Murdza recounts cases where women have fled central America for the US because a gang member is threatening to make them their “wife” or “girlfriend.” Such women often must choose between being enslaved and routinely raped, or flee the country. But after Sessions’s announcement, being targeted as a woman by a gang member does not fit the criteria of asylum law.

Murdza also works with applicants to discuss instances where they have been discriminated against because of their race or the social group they belong to. Often, it’s something that applicants are so used to that it doesn’t strike them as the most obvious thing to talk about in the interview. “It so normalized and the other thing [gang violence] has been very extreme and very recent,” Murdza explains.
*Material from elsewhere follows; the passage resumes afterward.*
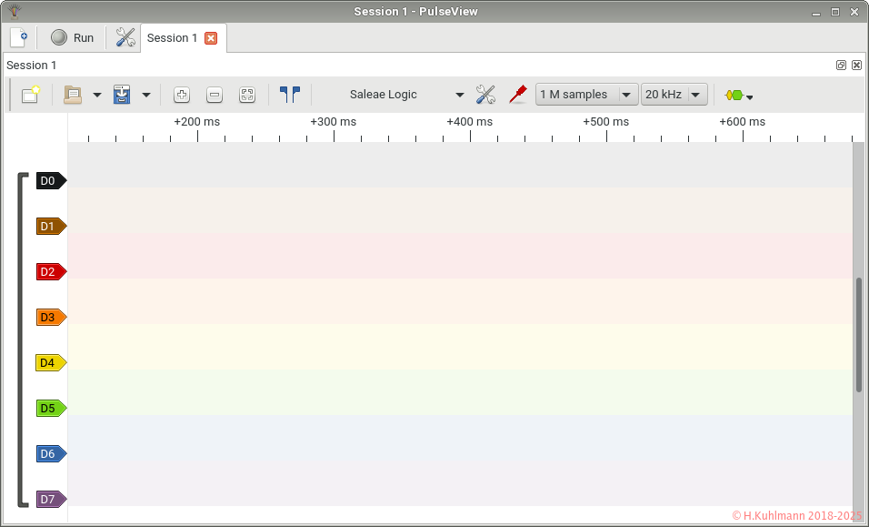Click the new session icon in top bar
869x527 pixels.
(18, 38)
What can go wrong in an asylum interview?

The stakes are high during these interviews. “It’s a really difficult position that asylum officers are placed in. It is such a subjective thing. It depends on whether they believe the client or not; it depends on how many inconsistencies they believe are on the testimony. Sometimes it depends on the way the interpreter interprets. It makes for a very difficult way of presenting what could possibly be a drastic, life-altering decision,” said Carlos Moctezuma García, an immigration lawyer based in McAllen, Texas.
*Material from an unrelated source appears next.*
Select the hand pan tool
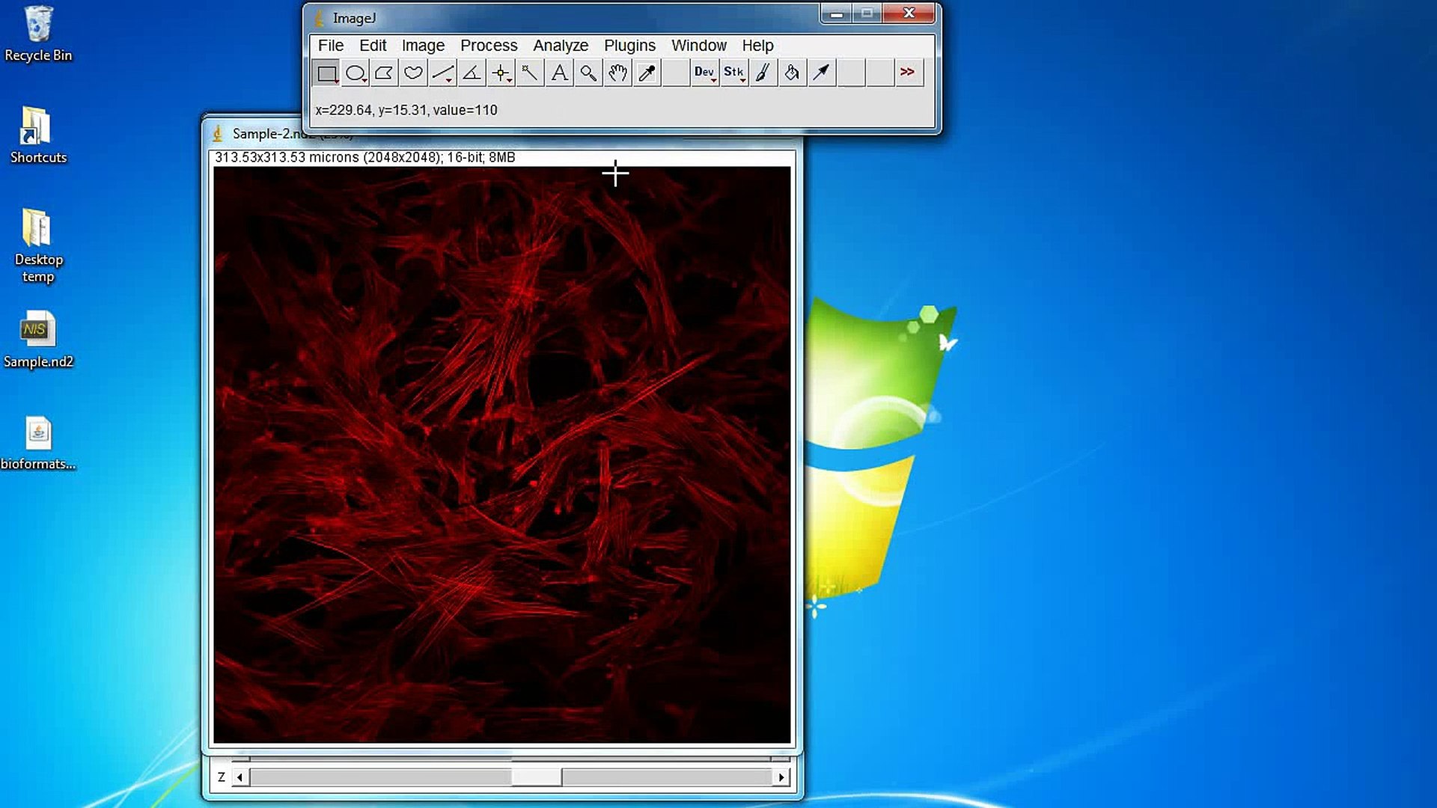This screenshot has height=808, width=1437. pos(617,72)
These interviews can be extremely distressing to the applicants. Family doctor Anita Ravi, who recently visited a family detention center to prepare women with upcoming credible fear interviews, described scenes where “women are tasked with soothing screaming toddlers, attempting to mask their own tears from their all-too-aware children, and trying to process the potentially life-saving legal information offered by the team,” in a recent blogpost.

Murdza says clients can often feel rushed during these interviews and aren’t able to corroborate evidence. Murdza describes a case where a woman fled her country of origin with her father and tried to apply for asylum in the US. They were separated at the border and put in different detention facilities. Murdza had repeatedly asked officials to allow the woman to have a phone call with her father, who had instructed the entire family to flee at short notice. She needed to speak to her father to get more information on the threat they faced at home. But the applicant was denied that request and was “pressured” to go through the interview without talking to her father. She didn’t pass her credible fear test.
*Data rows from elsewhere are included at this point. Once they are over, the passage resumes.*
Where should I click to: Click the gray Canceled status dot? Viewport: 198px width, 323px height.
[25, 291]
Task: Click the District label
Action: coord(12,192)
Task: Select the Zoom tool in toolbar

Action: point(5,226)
Some credible fear interviews take place entirely over the phone. This practice, which predates the Trump administration, makes it even more difficult to fairly assesses an asylum claim.

How many immigrants pass their credible fear screening? 

Murdza says that less than 1% of the clients she works with are deported. The overwhelming majority pass their credible fear screening. “It supposed to be a screening process,” Murdza says, one that costs US tax payers $320 per day per detainee, yet “almost everyone is getting out anyways, it’s not screening anything.”

Statistics reflect Murdza’s experience. In January 2018, the latest month for which credible-fear test figures are available, nearly 90% of decisions were positive. Figures were similar in previous months.

But there is some anecdotal evidence that suggests more applicants have been receiving negative decisions more recently.

“I started seeing a lot of credible fear interviews being denied, more than I’ve ever seen,” García said. He’s talked to dozens of detainees who said they hadn’t passed their credible fear test. In the past, the share of immigrants who got a negative result was much lower, he said.

Such a spike in denials would predate Sessions’s ruling on domestic and gang violence. García says it started around April, when the Trump administration started prosecuting every immigrant apprehended at the border under its “zero-tolerance” policy.